Le président du tribunal a désigné M. Platillero, vice-président, pour statuer sur les demandes de référé.
Considérant ce qui suit :
1. Aux termes de l’article L. 521-1 du code de justice administrative : « Quand une décision administrative, même de rejet, fait l’objet d’une requête en annulation ou en réformation, le juge des référés, saisi d’une demande en ce sens, peut ordonner la suspension de l’exécution de cette décision, ou de certains de ses effets, lorsque l’urgence le justifie et qu’il est fait état d’un moyen propre à créer, en l’état de l’instruction, un doute sérieux quant à la légalité de la décision. (…) ». Aux termes de l’article L. 522-3 du même code : « Lorsque la demande ne présente pas un caractère d’urgence ou lorsqu’il apparaît manifeste, au vu de la demande, que celle-ci ne relève pas de la compétence de la juridiction administrative, qu’elle est irrecevable ou qu’elle est mal fondée le juge des référés peut la rejeter par une ordonnance motivée sans qu’il y ait lieu d’appliquer les deux premiers alinéas de l’article L. 522-1 ».
2. L’urgence justifie que soit prononcée la suspension d’un acte administratif lorsque l’exécution de celui-ci porte atteinte, de manière suffisamment grave et immédiate, à un intérêt public, à la situation du requérant ou aux intérêts qu’il entend défendre.

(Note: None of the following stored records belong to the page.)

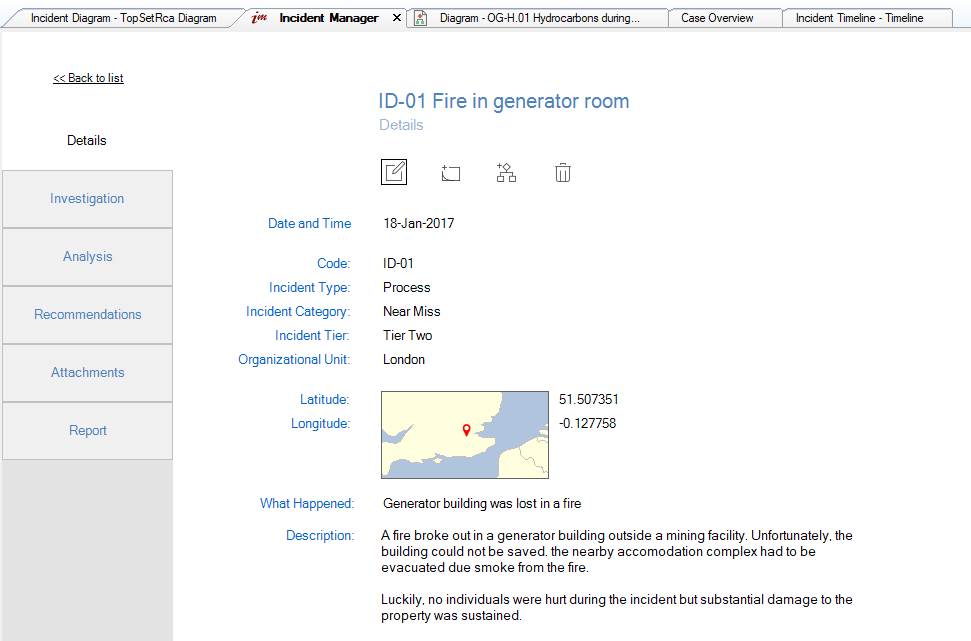Viewport: 971px width, 641px height.
Task: Click the add diagram icon
Action: click(507, 173)
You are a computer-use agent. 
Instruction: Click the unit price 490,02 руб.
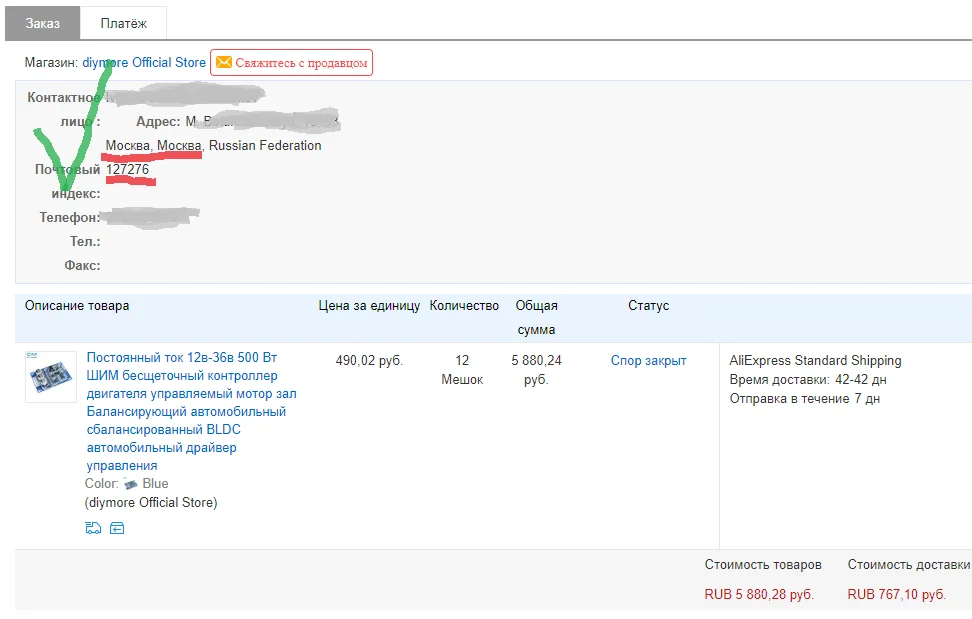369,360
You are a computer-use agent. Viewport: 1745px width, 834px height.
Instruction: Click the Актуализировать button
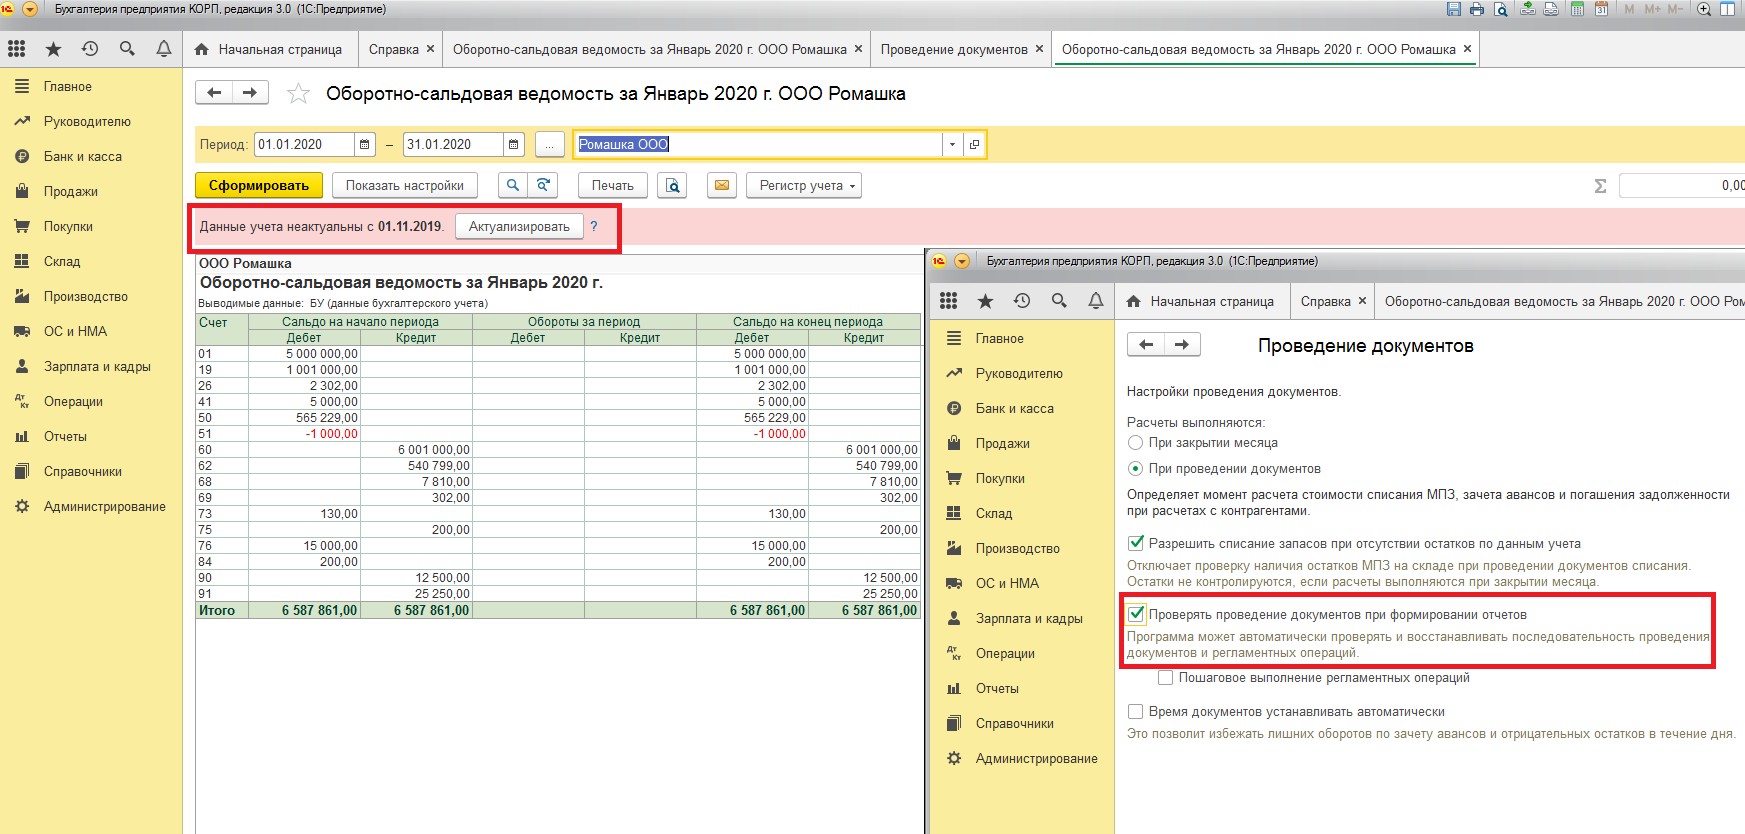[519, 226]
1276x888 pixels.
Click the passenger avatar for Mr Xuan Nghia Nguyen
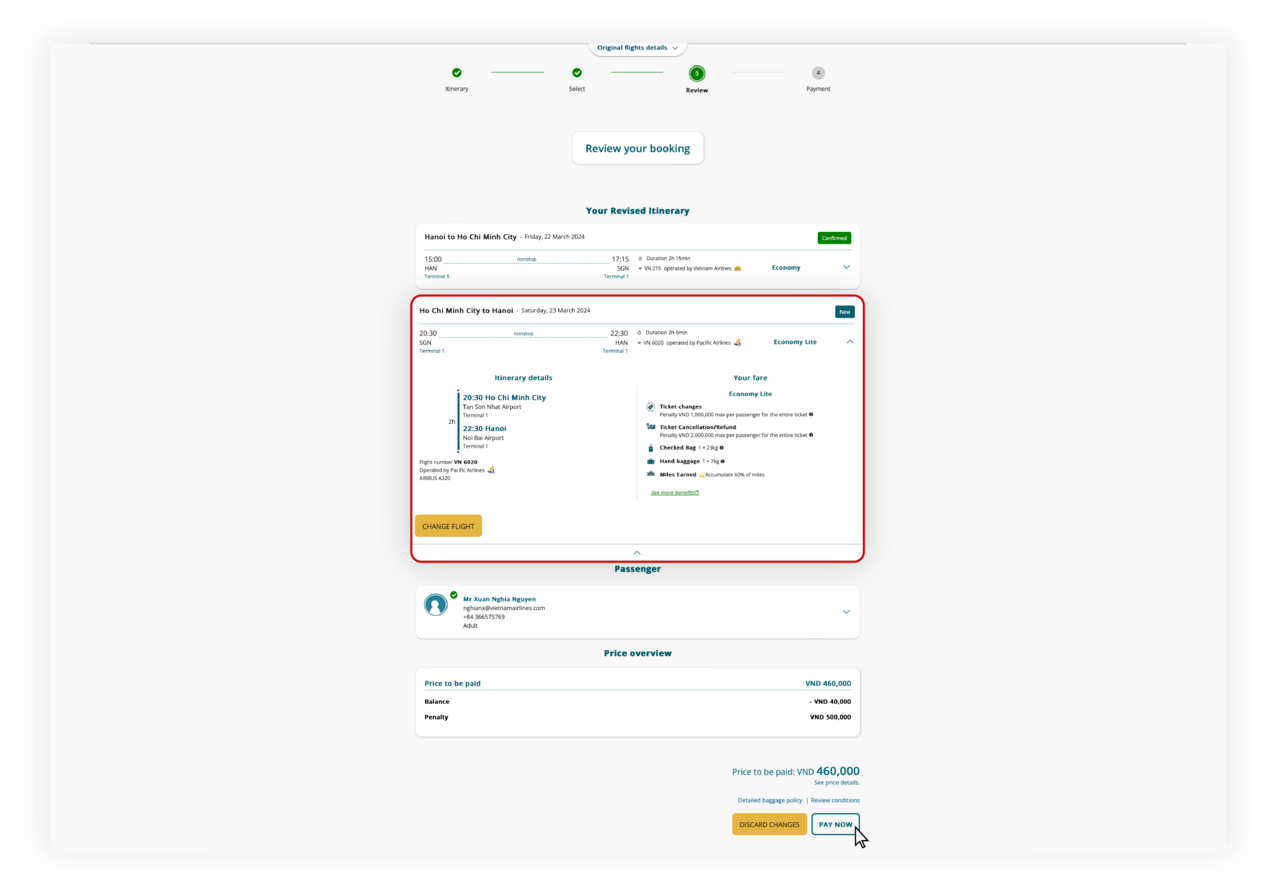coord(435,604)
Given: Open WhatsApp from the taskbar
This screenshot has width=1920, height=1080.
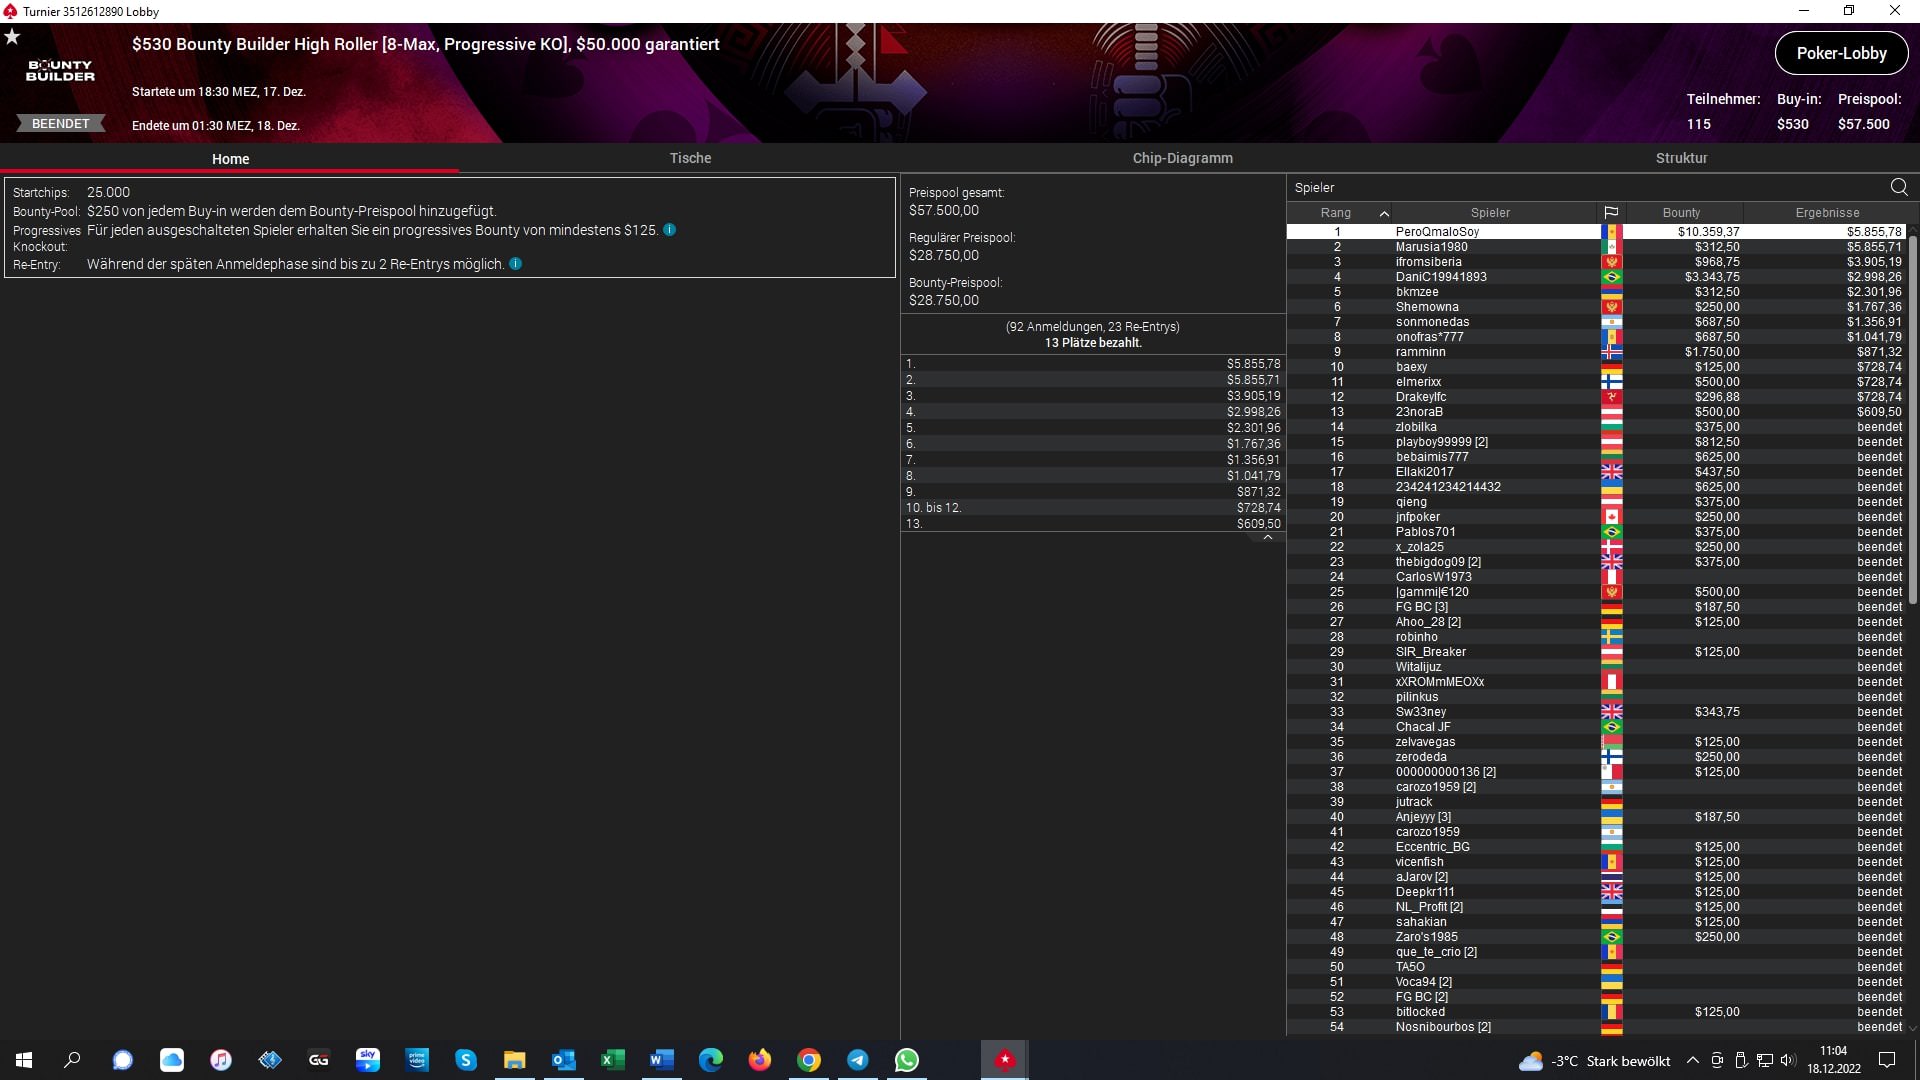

Il appartient au juge des référés, saisi d’une demande de suspension d’une décision refusant la délivrance d’un titre de séjour, d’apprécier et de motiver l’urgence compte tenu de l’incidence immédiate du retrait de titre de séjour sur la situation concrète de l’intéressé. Cette condition d’urgence est en principe constatée dans le cas d’un refus de renouvellement du titre donnant droit au séjour, comme d’un retrait de celui-ci. Dans les autres cas, il appartient au requérant de justifier de circonstances particulières caractérisant la nécessité pour lui de bénéficier à bref délai d’une mesure provisoire dans l’attente d’une décision juridictionnelle statuant sur la légalité de la décision litigieuse.
3. Mme B…, ressortissante marocaine qui a sollicité le 23 avril 2025 son admission au séjour au titre de sa vie privée et familiale dans le cadre d’un changement de statut, demande la suspension de la décision implicite par laquelle le préfet des Bouches-du-Rhône a rejeté sa demande, née à l’expiration du délai de quatre mois. Pour justifier l’urgence d’une suspension, Mme B… fait valoir qu’alors qu’elle a toujours résidé en situation régulière sur le territoire et qu’elle est intégrée, cette décision fait obstacle à ce qu’elle donne suite à une promesse d’embauche pour un emploi prévu à compter du 4 mai 2026, lui permettant de retrouver des ressources. Toutefois, Mme B…, qui ne peut utilement se prévaloir, pour justifier d’une urgence, du doute sérieux quant à la légalité de la décision contestée, qui ne constitue pas un refus de renouvellement de titre de séjour, et qui n’a pas été mise en possession d’un récépissé de demande de titre de séjour ni d’une attestation de prolongation d’instruction à la suite du dépôt de son dossier, n’a présenté sa demande en référé que près de huit mois après la naissance de cette décision, la circonstance qu’elle soit restée en contact avec les services préfectoraux après le dépôt de sa demande pour en assurer le suivi ne justifiant pas la durée de son abstention pour agir, ayant ainsi participé aux conséquences alléguées de la décision. Il suit de là qu’en l’état de l’instruction, la condition d’urgence de l’article L. 521-1 du code de justice administrative n’est pas satisfaite.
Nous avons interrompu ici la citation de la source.